I’ve been advocating for Microsoft for a few years now. Their vision has been ambitious and exciting: To create a single platform that adapts to all form-factor devices, from smartphones to tablets to desktop computers. The “tile” interface that Microsoft released in Windows 8 was the first new user interface design since the 1970s (when Xerox PARC created the “icons on a desktop” visual metaphor). Microsoft got panned for being TOO innovative! I think it’s because everyone is so used to Microsoft being an also-ran.
It’s taken three years, but the tech industry is finally waking up to the fact that Microsoft is pulling ahead of Apple. In the same three years, Apple hasn’t done much at all.
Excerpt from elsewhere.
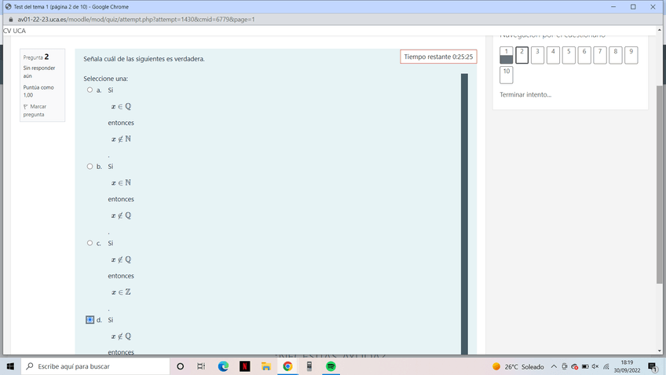The width and height of the screenshot is (666, 375).
Task: Open the notification center icon
Action: 652,366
It seems that all Apple can do is sell iPhones at ridiculous prices for their huge profit margins. And we know from tech history that this strategy always loses eventually.
MIT’s Technology Review magazine is the latest tech insider to come on board with Microsoft, in this article titled “Microsoft is looking like the new Apple.” Here’s the start of the article:
This week, one giant technology company looked like an innovator, launching a sleek new suite of forward-looking hardware to help media professionals work more effectively. Another added a row of buttons to an existing computer. In the past, Apple would have been the former—for the moment, at least, that role has shifted to Microsoft.
“A row of buttons.” Ouch.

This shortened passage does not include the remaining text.